Candy pulled the papers from her briefcase. “I couldn’t decide between answers. I think I checked all the options practically every single time. Do I like staying home or going out? Yes. Do I like old movies or contemporary? Yes. Do I like restaurants, bars, clubs, movies, museums or lectures for a favorite night out? Yes. What is more important, career or family? Both. And on and on. I’m hopeless.”

“Hopeless?” Marie took the papers. “Let’s call you well-rounded. Adventurous, open-minded, cosmopolitan.”

Candy conceded the point. “Yes, better term than hopeless. But when I got to the introductory paragraph I splintered completely. I felt I could put up four different profiles.”

Marie looked up from the papers. “What would you call those profiles? I mean if you had to classify them. What would those four different parts of you be?”

Candy blinked. She’d expected Marie to laugh, not put on her psychologist hat. “Well. One part of me is playful. Like a kid. The part that dresses up as Sally the Silly Fairy at kids’ birthday parties. So one part I’d call goofy.”

Marie reached back for a pad and pen and started writing. “Child at heart. Go on.”

“Let’s see.” Candy sipped her tea, considering. “Another would be the part of me that likes to read, to do crossword puzzles, jigsaw puzzles, play Scrabble, to curl up in front of a fire with a glass of wine and a good book I can later discuss, to take classes in things I’d like to know more about. Call her … the Professor.”

“Professor.” Marie wrote it down. “I like that. Next?”

“Next … is the ambitious side of me, the part that loves organizing, planning, waking up every day knowing what I want to accomplish and knowing I will do it. Continually conquering challenges, beating back problems, making sure everything flows smoothly.” She frowned, trying to come up with a title. “Battle-ax?”

Marie pursed her lips disapprovingly. “Superwoman.”

“Superwoman!” Candy laughed. “That works, too.”

“Is that it?”

“Well … no.” Candy felt herself blushing and held the cup of tea close to her face. “There’s one more.”

Marie’s eyebrow raised. “Ye-e-es?”

“It’s the smallest part.

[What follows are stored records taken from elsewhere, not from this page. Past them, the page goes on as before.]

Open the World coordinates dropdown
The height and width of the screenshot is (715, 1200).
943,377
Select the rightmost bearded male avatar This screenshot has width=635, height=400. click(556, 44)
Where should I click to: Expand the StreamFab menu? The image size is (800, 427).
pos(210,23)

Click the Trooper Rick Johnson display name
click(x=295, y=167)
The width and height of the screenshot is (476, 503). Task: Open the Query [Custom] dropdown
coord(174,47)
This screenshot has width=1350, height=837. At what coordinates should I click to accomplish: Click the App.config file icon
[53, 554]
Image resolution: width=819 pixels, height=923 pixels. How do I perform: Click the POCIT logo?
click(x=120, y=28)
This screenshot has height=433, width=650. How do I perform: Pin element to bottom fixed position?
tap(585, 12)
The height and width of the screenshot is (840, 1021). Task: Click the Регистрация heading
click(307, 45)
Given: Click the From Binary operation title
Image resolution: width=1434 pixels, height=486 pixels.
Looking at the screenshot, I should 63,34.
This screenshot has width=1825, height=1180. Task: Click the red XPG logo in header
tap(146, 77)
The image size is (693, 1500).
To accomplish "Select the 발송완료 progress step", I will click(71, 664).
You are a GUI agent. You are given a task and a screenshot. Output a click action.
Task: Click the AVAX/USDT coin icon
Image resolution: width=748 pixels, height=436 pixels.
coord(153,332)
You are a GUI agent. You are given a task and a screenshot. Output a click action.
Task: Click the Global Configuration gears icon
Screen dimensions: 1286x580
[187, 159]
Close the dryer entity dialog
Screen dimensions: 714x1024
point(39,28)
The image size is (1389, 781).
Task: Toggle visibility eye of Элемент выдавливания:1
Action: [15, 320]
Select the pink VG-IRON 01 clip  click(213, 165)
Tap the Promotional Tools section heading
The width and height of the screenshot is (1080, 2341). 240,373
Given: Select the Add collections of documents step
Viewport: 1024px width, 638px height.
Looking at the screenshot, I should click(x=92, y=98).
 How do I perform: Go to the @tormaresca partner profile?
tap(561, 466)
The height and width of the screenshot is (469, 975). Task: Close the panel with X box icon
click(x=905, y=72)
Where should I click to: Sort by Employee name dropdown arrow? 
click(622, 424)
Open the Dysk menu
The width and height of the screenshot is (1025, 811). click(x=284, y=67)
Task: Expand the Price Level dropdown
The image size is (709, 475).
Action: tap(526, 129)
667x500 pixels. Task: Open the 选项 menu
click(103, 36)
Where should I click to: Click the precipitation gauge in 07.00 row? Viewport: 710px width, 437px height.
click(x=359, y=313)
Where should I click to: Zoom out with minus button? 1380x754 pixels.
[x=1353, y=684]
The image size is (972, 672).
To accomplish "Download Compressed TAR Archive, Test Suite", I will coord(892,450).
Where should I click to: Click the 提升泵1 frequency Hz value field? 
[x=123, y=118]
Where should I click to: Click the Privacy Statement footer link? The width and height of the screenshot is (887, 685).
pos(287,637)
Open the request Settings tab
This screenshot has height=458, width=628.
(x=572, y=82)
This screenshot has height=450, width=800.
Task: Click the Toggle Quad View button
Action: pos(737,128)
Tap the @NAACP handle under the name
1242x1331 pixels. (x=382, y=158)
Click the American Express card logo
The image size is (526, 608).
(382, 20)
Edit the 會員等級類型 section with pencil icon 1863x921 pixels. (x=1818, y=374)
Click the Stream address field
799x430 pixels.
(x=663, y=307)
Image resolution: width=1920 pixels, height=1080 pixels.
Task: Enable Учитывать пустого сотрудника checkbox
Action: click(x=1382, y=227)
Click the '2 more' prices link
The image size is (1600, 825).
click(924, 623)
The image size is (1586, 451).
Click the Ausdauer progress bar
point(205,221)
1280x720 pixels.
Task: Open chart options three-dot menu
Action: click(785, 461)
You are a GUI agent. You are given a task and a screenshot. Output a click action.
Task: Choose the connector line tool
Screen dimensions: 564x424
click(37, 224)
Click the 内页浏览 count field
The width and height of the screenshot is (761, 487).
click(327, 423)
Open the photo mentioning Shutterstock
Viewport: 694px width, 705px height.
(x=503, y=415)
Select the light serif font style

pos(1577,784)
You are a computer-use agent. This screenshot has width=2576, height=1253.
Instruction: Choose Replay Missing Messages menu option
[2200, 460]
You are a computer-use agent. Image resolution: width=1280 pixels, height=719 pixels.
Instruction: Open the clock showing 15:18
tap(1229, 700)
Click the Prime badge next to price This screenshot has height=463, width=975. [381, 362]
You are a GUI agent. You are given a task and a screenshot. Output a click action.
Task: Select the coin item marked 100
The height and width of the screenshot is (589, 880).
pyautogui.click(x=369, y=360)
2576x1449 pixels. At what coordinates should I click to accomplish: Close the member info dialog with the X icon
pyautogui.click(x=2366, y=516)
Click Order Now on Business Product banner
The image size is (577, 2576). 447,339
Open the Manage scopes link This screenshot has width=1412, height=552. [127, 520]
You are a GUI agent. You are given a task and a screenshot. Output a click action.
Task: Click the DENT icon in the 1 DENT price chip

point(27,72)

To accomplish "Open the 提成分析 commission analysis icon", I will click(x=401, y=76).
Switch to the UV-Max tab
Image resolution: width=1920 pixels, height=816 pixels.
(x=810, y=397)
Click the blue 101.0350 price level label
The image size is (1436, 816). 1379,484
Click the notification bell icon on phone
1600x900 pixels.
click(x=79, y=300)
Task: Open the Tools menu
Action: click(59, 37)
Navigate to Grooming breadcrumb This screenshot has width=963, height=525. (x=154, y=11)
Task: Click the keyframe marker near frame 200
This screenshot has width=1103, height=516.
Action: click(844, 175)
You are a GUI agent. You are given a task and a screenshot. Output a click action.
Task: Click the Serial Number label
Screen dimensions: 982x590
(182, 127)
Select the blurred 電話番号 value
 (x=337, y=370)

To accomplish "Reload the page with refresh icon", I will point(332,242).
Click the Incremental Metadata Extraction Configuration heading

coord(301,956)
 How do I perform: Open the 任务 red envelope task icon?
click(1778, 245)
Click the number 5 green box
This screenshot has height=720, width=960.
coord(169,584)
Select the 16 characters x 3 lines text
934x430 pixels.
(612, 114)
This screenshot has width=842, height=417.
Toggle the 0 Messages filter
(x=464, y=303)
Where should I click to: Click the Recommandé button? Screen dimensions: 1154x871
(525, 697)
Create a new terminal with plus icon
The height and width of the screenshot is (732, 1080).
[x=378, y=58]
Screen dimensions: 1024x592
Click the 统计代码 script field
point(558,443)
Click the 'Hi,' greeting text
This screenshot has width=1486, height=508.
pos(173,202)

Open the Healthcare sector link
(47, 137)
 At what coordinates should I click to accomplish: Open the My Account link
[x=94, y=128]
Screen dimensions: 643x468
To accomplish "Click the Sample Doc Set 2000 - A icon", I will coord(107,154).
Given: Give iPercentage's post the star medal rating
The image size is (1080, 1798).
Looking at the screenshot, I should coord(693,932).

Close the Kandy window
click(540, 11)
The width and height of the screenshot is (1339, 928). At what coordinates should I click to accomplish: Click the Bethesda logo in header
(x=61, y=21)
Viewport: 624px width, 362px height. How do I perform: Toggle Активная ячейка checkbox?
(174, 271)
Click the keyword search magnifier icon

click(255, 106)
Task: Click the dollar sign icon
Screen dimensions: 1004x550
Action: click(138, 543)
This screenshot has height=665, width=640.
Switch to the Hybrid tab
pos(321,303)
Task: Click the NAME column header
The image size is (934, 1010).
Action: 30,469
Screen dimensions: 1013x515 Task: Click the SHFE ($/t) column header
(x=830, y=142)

I’m not even sure it really is a part of me, maybe just a fantasy.”

“I’m listening.”

“The part that would like to get dressed up for an absurdly expensive restaurant, to travel to Paris, Monaco, ski the Alps. To wear hot lingerie every day, and have the confidence to seduce a stranger in a bar merely by giving him the right look.”

“Hmm, yes.” Marie eyed Candy speculatively. “I can see her in you, but I don’t think you’ve indulged her yet. Chuck sure didn’t let you.”

Candy’s mouth dropped. “Didn’t let me? What do you mean? Chuck was very supportive of whatever I wanted to do and whomever I wanted to be.”

For one unbearable moment Marie just watched her, and Candy started feeling anxious as well as angry.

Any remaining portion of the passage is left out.